Opinión

Día de muertos

AMOR, HUMOR Y MUERTE

Por: Edmundo González Llaca

“Quiero morir cantando como mueren las cigarras”

Canción Popular.

La muerte es la causa principal de las lágrimas que se han derramado en el mundo, pero también gracias a la muerte hay filosofía y quizás las cosas más hermosas de la vida: el amor, la poesía, la música y la magia; simplemente porque el dolor y el enigma son fuentes de inspiración más profundas que la alegría o el placer.

La animalidad es la ignorancia de la muerte. El salto de la prehistoria a la historia de la humanidad es cuando ese ser oscuro, que casi se confunde con los primates, talla la piedra, domina el fuego y da sepultura a sus semejantes. Es el conocimiento de la muerte la que nos otorga la categoría de hombres.

Así, el despertar de la inteligencia está ligado a un acto de humildad, nuestra finitud; la salida del paraíso a un acto de soberbia, el pecado. Parece fácil ese reconocimiento de nuestra transitoriedad, pero fue sin duda un abismo impresionante.

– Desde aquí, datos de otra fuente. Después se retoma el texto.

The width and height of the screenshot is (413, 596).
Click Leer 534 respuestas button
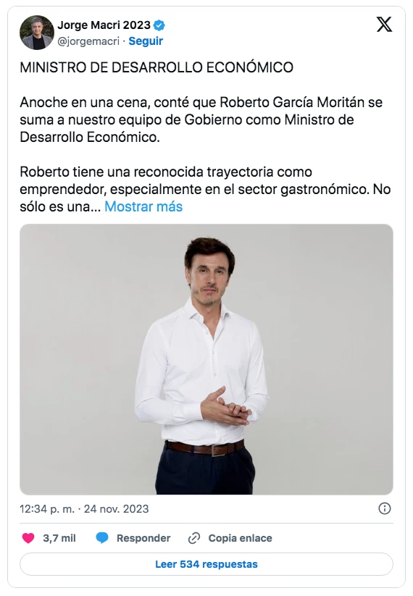point(206,564)
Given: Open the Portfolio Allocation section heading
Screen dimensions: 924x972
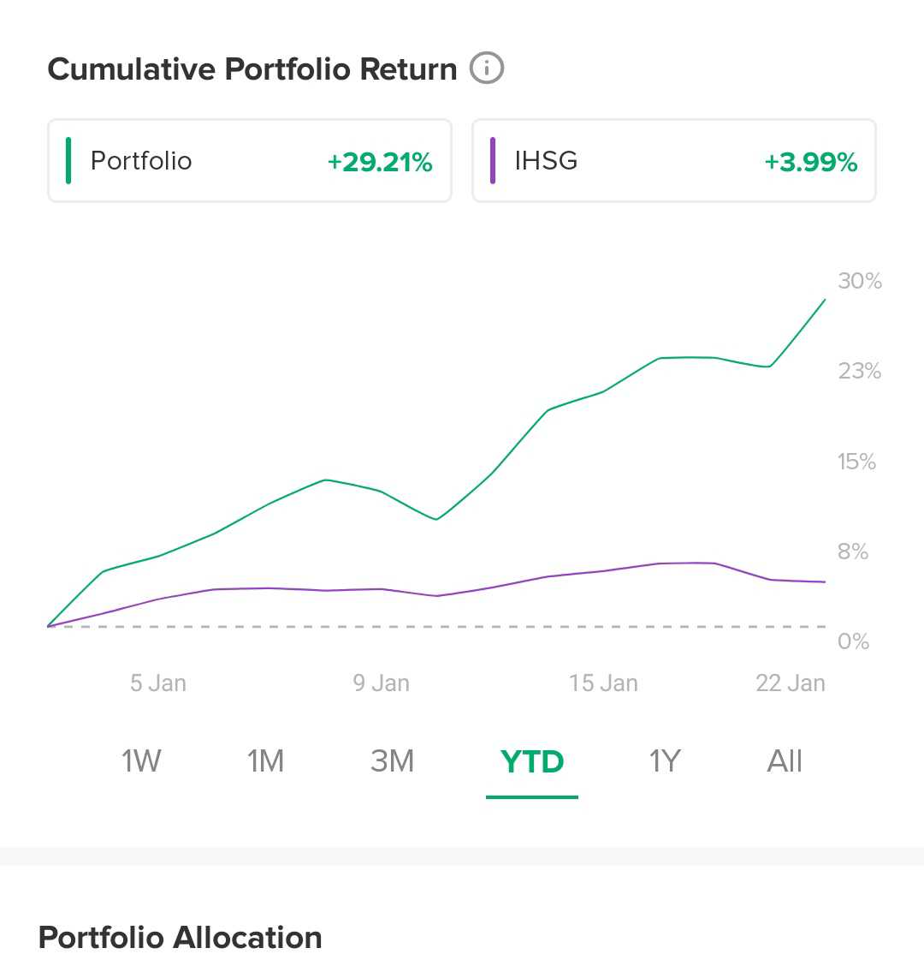Looking at the screenshot, I should point(181,938).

Es difícil, más aún en la actualidad, reconocer que la muerte es el precio que tenemos que pagar por el vivir; que al nacer no traemos una torta bajo el brazo sino el pasaporte de la destructividad y la descomposición. Esa conciencia del fin personal es tan brutal, que es más fácil imaginar que se morirá el Sol a pesar de que, con certeza, habremos de morir nosotros. El muerto es el prójimo pero no necesariamente yo.

Paralelo a la idea de muerte nace el concepto de inmortalidad. Lógico, pues lo que está más allá de la concreción, de la experiencia, es el misterio, es lo inexpugnable, es algo peor, la impotencia. Y cuando baja el telón y se apagan los reflectores de lo sensible, de la ciencia, de la razón, no nos queda más remedio que recurrir a los cerillos, en ocasiones más luminosos, de la fe y de la magia. De otra forma, todos estos afanes cotidianos parecen un absurdo, una estupidez, una ironía. La vida misma un mal chiste, una cruel esperanza.

Por ello, la conciencia de muerte y de prolongación de la vida son las ideas rectoras de los movimientos sociales y de las diversas civilizaciones. La esclavitud tiene un golpe definitivo con la exaltación que hacían los primeros cristianos de la igualdad ante la muerte; no entenderíamos el misticismo de la Edad Media sin la manipulación de los horrores del infierno; ni tampoco se comprende la pasividad y la contemplación oriental, si no tenemos en cuenta su consigna existencial: «Vive como si estuvieras muerto». Pero, ¿y ahora?

Si juzgáramos, principalmente en las grandes urbes, por el ritual y dramatismo de los funerales, no hay duda de que existe una inadaptación extrema a la idea de muerte. Lo dicho en el Eclesiastés: «El día de muerte es mejor que aquel del nacimiento», habrá mucha gente que lo crea; yo todavía no encuentro a ninguno, incluyéndome por supuesto.

La angustia o la poca resignación son, sin duda, reflejo de que no estamos muy seguros de la prolongación de este «rollo». Es un problema de fe pero algo también auspiciado por el capitalismo y la sociedad de consumo. El sistema económico esconde la idea de muerte, escamotea su discusión y presencia; el motivo es claro, el torneo de necesidades a los que nos somete la estructura comercial exige de la avidez y en consecuencia de un olvido de nuestra fugacidad. La idea de muerte nos remite al interior de nosotros mismos, a la búsqueda del enriquecimiento espiritual, a la disminución de nuestra vanidad y de las cosas superfluas. Salvo para los cementerios y las funerarias, la muerte es el mayor enemigo de la publicidad.

Claro, no se trata de que nos fascinemos con la muerte; esto sería tan nefasto como pretender suprimirla de la realidad, que es lo que intenta un sistema basado en la ganancia. Simplemente ser permanente y cotidianamente conscientes de ella, pues la reflexión sobre la muerte nos conduce al conocimiento de nosotros mismos y a la realidad final de nuestra íntima soledad. Pensar en la muerte para no anhelarla ni temerla; simplemente para vivir una vida más plena, más auténtica, más solidaria y, sobre todo, más intensa.